February 23, 2025
State | Sauk Valley News


News

NIU police chief fired

DeKALB – Northern Illinois University Police Chief Donald Grady was fired Tuesday for his part in NIU police withholding evidence in a rape case against one of its officers.

Grady, who was lauded for his actions after the Feb. 14, 2008, shootings on the NIU campus, was placed on paid administrative leave Nov. 10. That was one day after DeKalb County Presiding Judge Robbin Stuckert ruled that Grady’s department purposefully withheld witness statements favorable to Andrew Rifkin, an NIU police officer accused of raping a student off-campus and off-duty.

Charges against Rifkin have since been dropped; Rifkin has filed suit against NIU, Grady, and three other NIU police officers who investigated his case.

Grady had been chief since 2001, and earned a salary of $205,987 a year.
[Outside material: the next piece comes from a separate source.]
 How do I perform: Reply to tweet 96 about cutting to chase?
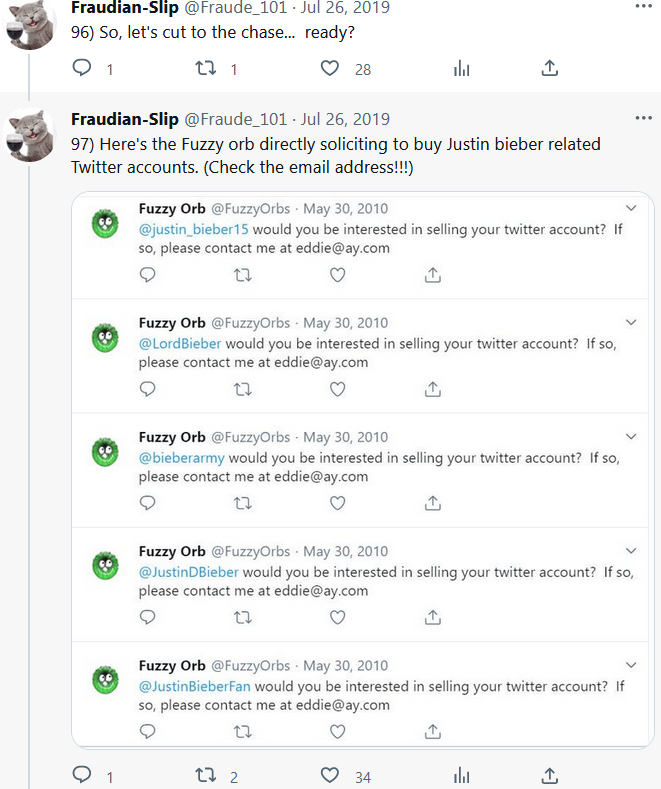83,69
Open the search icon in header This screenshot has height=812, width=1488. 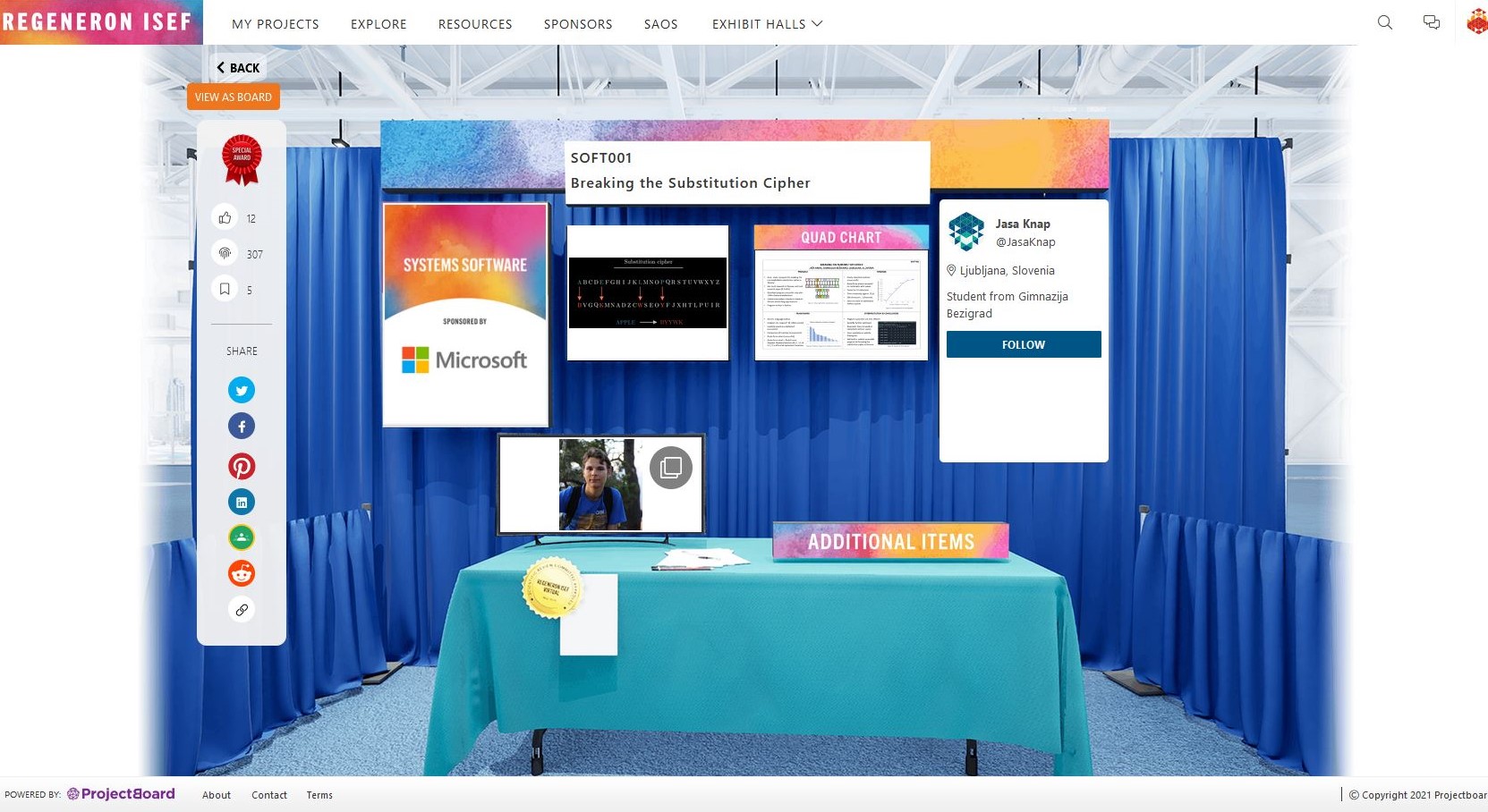(x=1385, y=23)
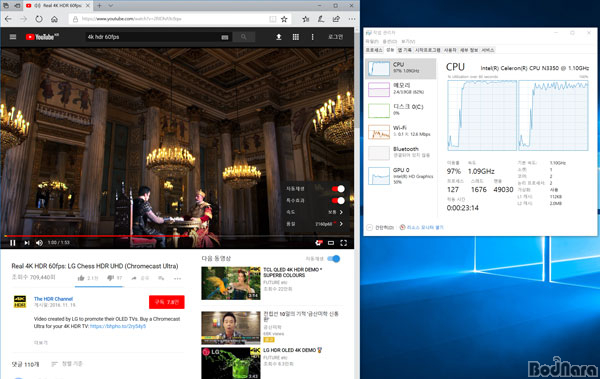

Bill Nicklas the acting director of public safety at NIU, sent Grady a letter regarding his firing. In it, Nicklas said he did not believe Grady’s assertions that he wasn’t involved with hiding those documents.

“While I do not find your denials to be credible, even if true, at a minimum, your failure to supervise departmental personnel in this important case represents sufficient cause for dismissal,” Nicklas wrote.

Grady’s attorney, Michael Fox, told the Chicago Tribune that he will “fight this in every manner to show the injustice of what has now been done.”

“The allegations against Chief Grady are baseless and we will be able to prove that,” Fox told the newspaper. “I believe there may be other motives in operation here in regards to Chief Grady’s dismissal, and we will also be doing whatever we can do to demonstrate that as we go forward.”

Nicklas wrote that Grady knew, or should have known, that the evidence wasn’t properly turned over to prosecutors. Grady also should have recognized that allowing NIU police to investigate one of its own officers exposed the department to allegations of a conflict of interest, the letter states.

When Grady learned that Lt. Kartik Ramakrishnan had placed the two witness statements in Rifkin’s personnel file, he took no disciplinary action aside from reprimanding him.

Ramakrishnan remains on paid leave, and Darren Mitchell remains acting police chief.

“Right now we are dealing with the disciplinary case,” Nicklas said. “There’s no timeframe on this.”